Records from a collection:

- Opening Delimiter -

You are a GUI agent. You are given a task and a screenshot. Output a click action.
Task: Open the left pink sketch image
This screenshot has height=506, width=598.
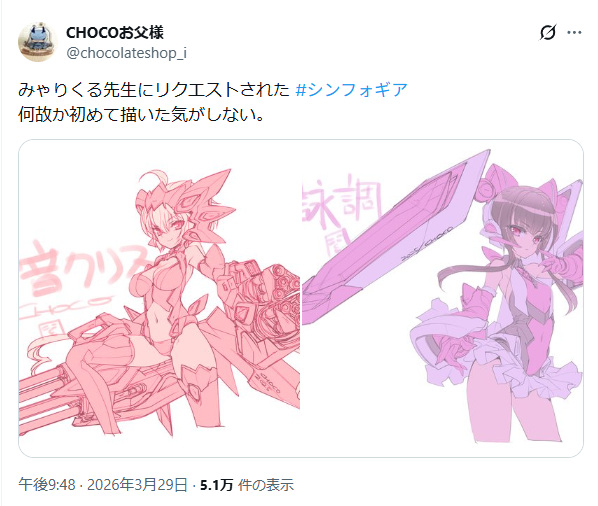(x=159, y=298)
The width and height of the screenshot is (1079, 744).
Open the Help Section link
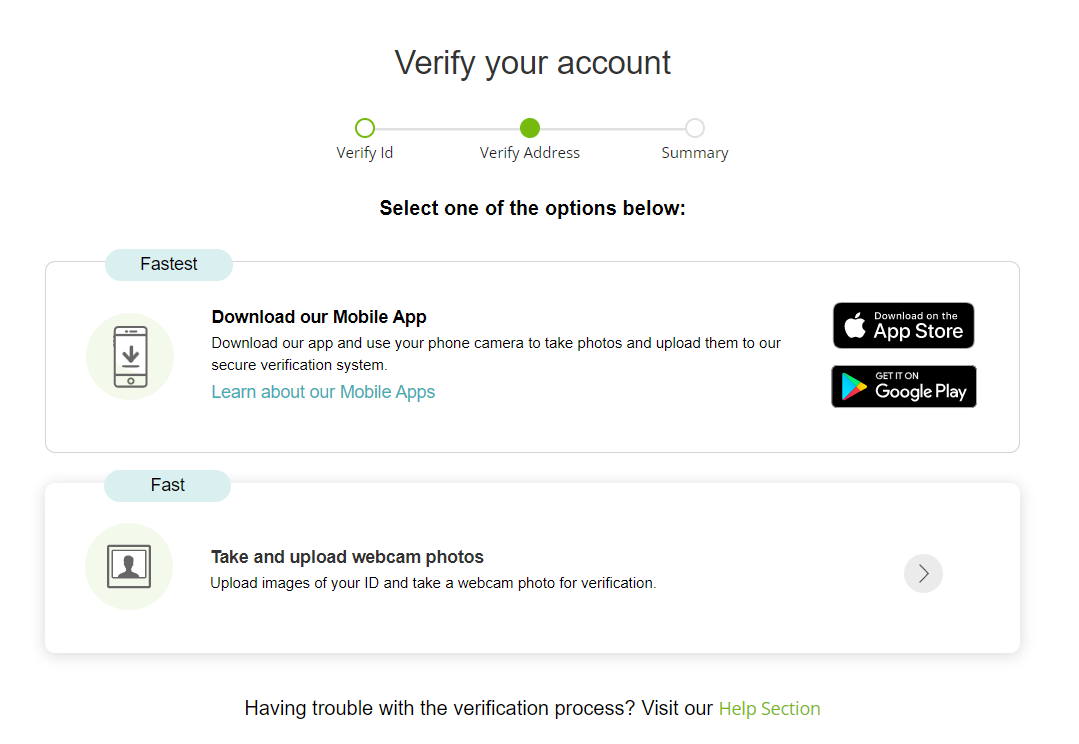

- Closing Delimiter -

Set down, word for word, the line that holds "This screenshot has height=506, width=598." and all lines after it to the end of the entries above, but not the pictures.

Answer to the exercise:
This screenshot has height=506, width=598.
(x=159, y=298)
The width and height of the screenshot is (1079, 744).
Open the Help Section link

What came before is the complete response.